On the second day of the public hearing, multinational oil and gas companies such as ExxonMobil, SPDC, Chevron supported all the submissions made by OPTS the previous day. Multinational oil and gas companies are worried about the tax regime and demanded for a 5-year tax holiday for development projects and resisting additional gas obligations on oil operators.
Chairman of RMAFC contended that the passage of the PIB will not only increase government revenue, but also ensure transparency and efficiency in the industry. However, some gaps in the Bill include the absence of provisions for the monthly inflow of revenue into the federation account. He supports the creation of the Host Community Development Trust Fund, but questioned the source of the Fund. The Fund should be sourced from the already constitutionally-provided 13% Derivation Fund. More importantly, the obligation of oil companies to set up the Board of Trustees (BOT), Secretary of the BOT, Management Committee and Advisory Committee should be transferred to the host communities.

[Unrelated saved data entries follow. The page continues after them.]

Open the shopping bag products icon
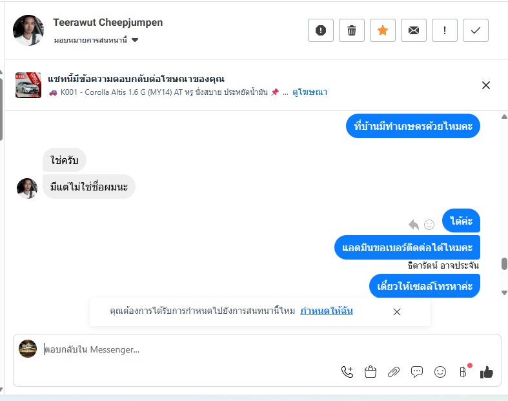Viewport: 508px width, 401px height. [371, 372]

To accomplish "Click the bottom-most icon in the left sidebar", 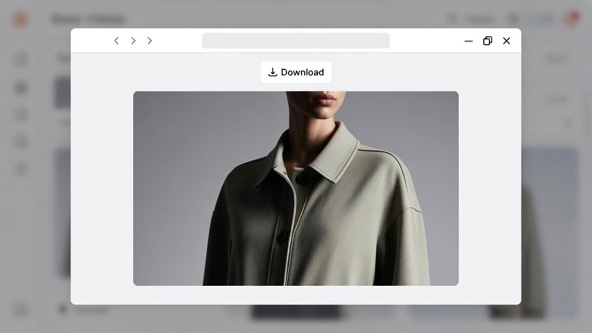I will click(x=21, y=310).
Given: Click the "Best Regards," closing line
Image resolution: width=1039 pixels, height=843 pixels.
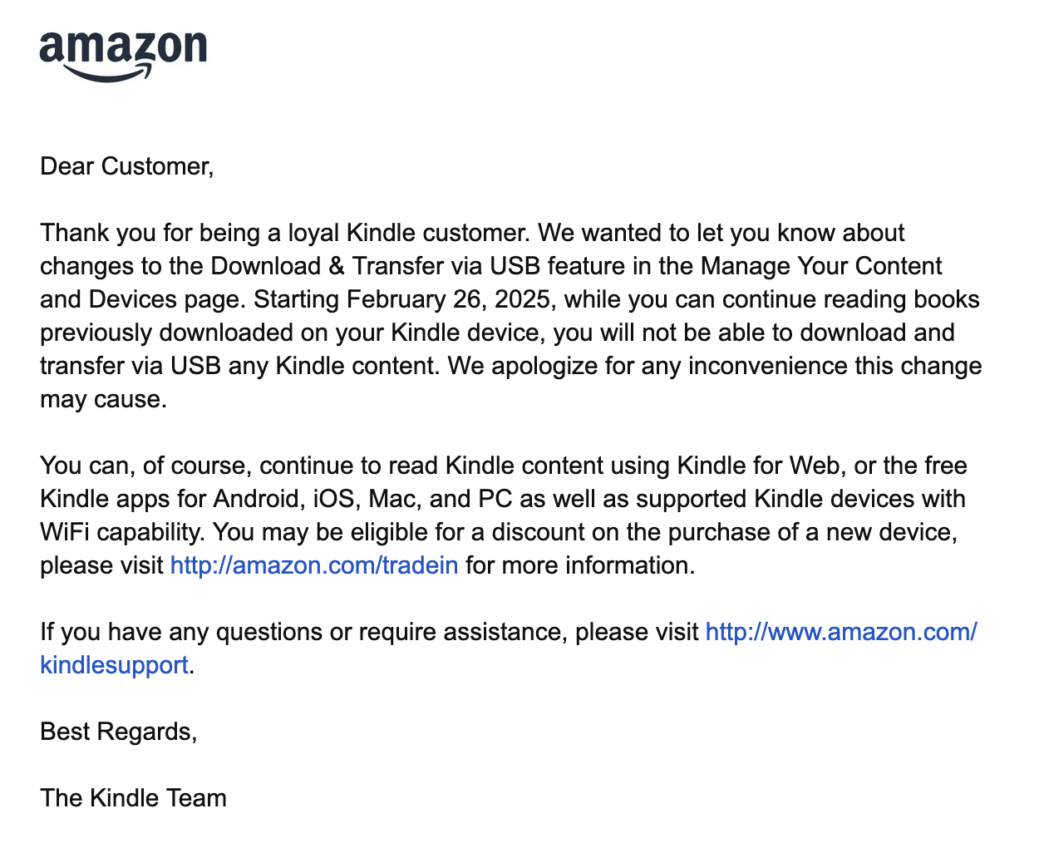Looking at the screenshot, I should [x=118, y=732].
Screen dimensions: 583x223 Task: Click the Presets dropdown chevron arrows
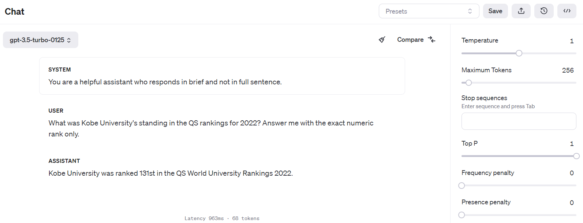470,11
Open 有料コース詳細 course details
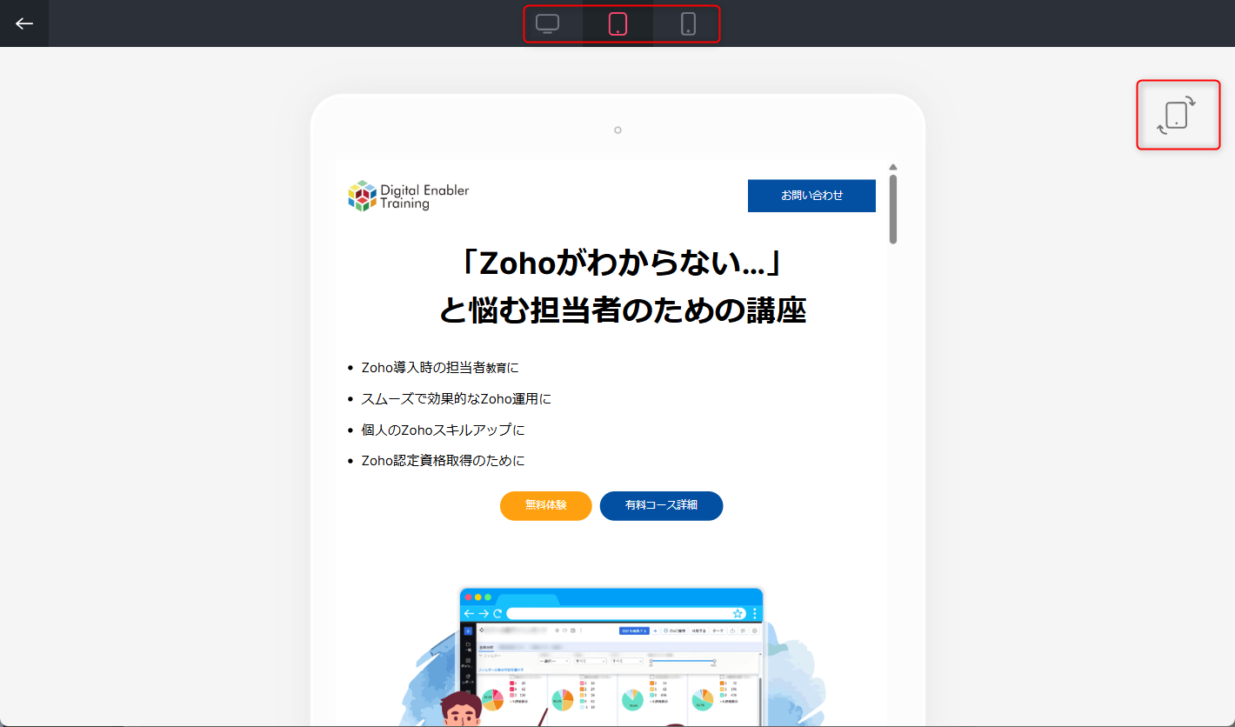This screenshot has height=727, width=1235. point(661,505)
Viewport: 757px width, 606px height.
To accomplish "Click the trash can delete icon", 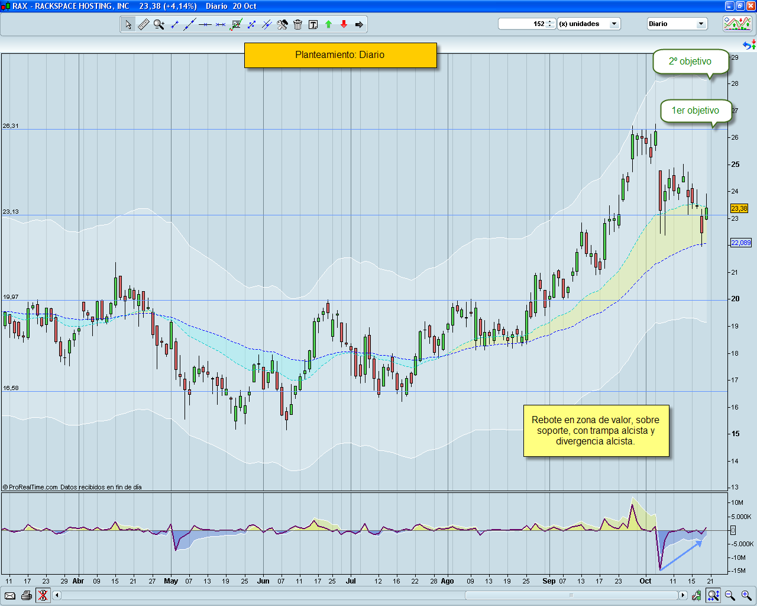I will coord(297,24).
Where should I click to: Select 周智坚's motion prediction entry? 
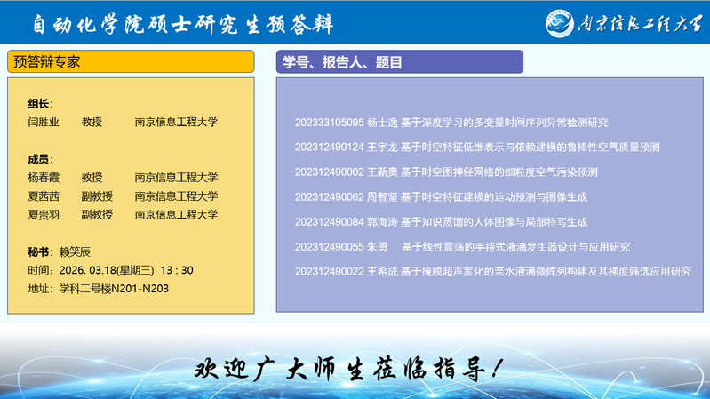[440, 197]
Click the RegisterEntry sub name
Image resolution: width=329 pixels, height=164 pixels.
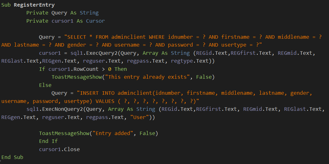coord(34,5)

Confusion erupted after a fight broke out between rival factions of the Host Communities of Nigeria Producing Oil and Gas (HOSTCOM). The Chair of the PIB Adhoc Committee, Mohammed Tahir Monguno, had earlier hinted that only a harmonized leadership of the host communities would make representations through one person. This apparently did not go down well with the members of the various factions who struggled among themselves over who should represent and speak on their behalf. As one of the factional leaders of HOSTCOM from Itsekiri stood up to speak, he was opposed by other factional members, leading to the altercation and pandemonium in the hall. This brought the proceedings to a halt. With the abrupt suspension of the proceedings, representatives of oil and gas host communities, civil society organizations and numerous stakeholders lost the opportunity to contribute to the oil reform debates. Amid the rowdy session that ensued, the public hearing came to a close with assurances from the Chair that all memoranda submitted will be given due consideration.